RECORDS FOR THE TASK ->

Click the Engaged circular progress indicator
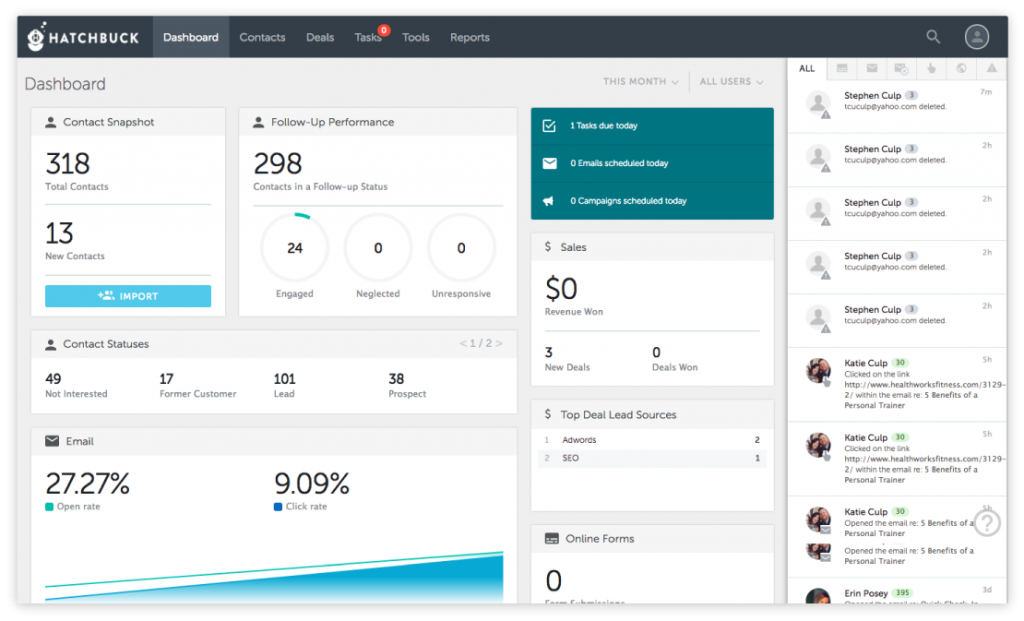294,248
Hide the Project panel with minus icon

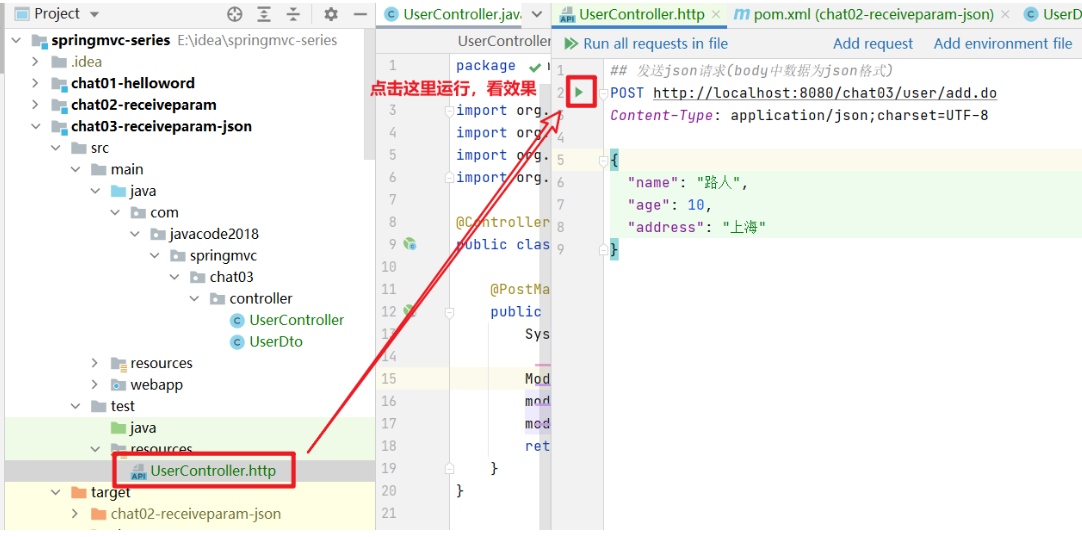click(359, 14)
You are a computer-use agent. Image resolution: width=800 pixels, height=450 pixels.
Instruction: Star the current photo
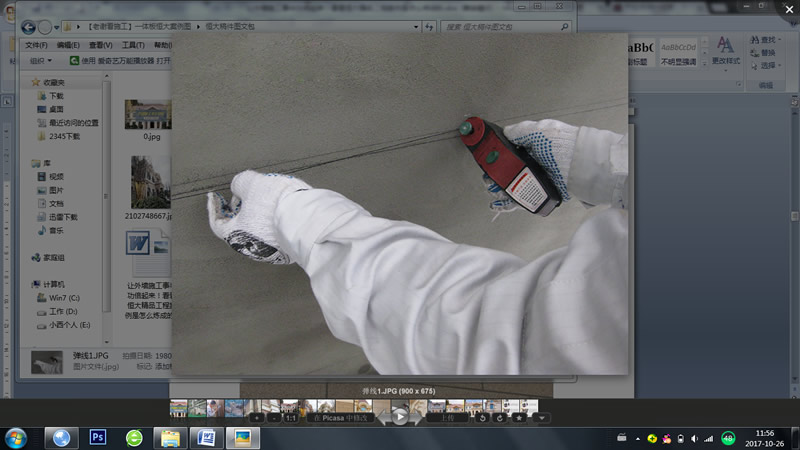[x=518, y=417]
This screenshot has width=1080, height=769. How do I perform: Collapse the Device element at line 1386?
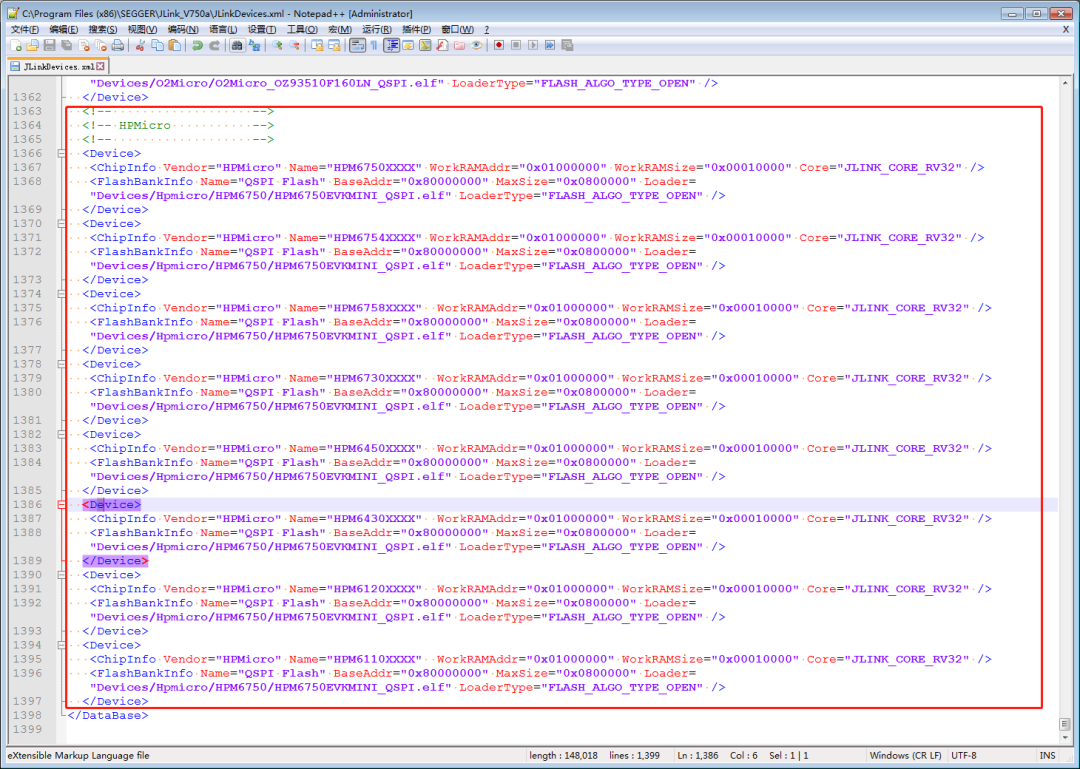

--

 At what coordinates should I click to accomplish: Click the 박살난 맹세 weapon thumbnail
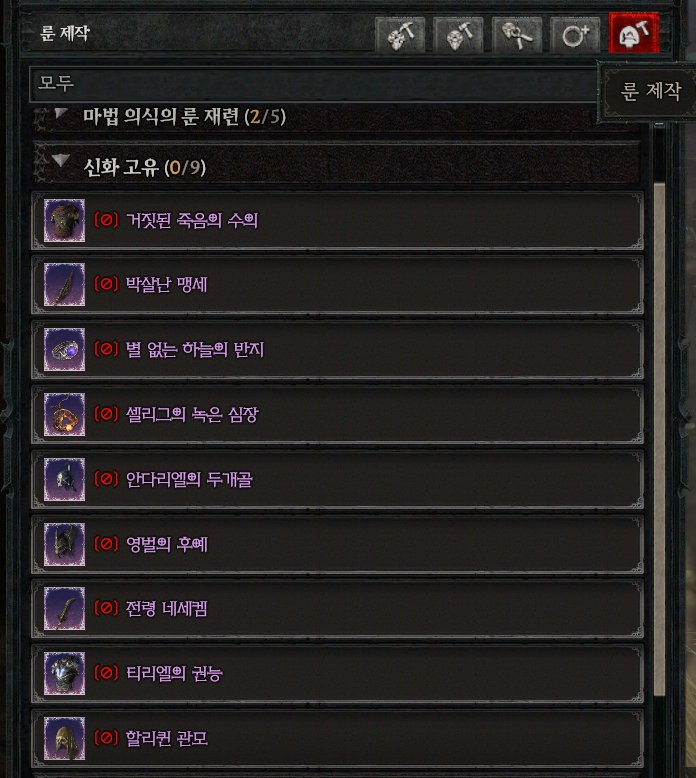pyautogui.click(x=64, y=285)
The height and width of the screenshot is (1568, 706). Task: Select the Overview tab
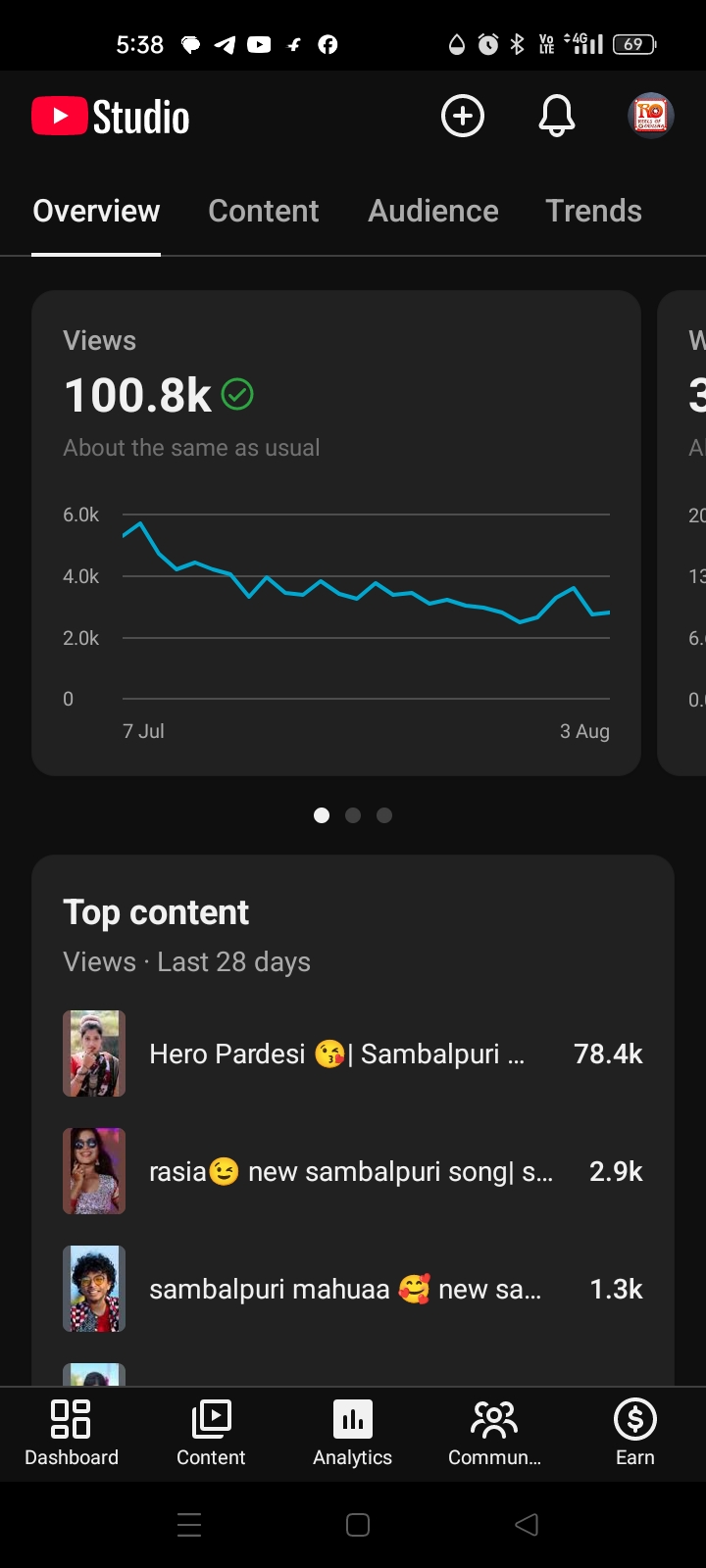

EXERCISE ->
Only the count is wanted: report how many lines of the material above hold the word "height".

YOUR RESPONSE ->
3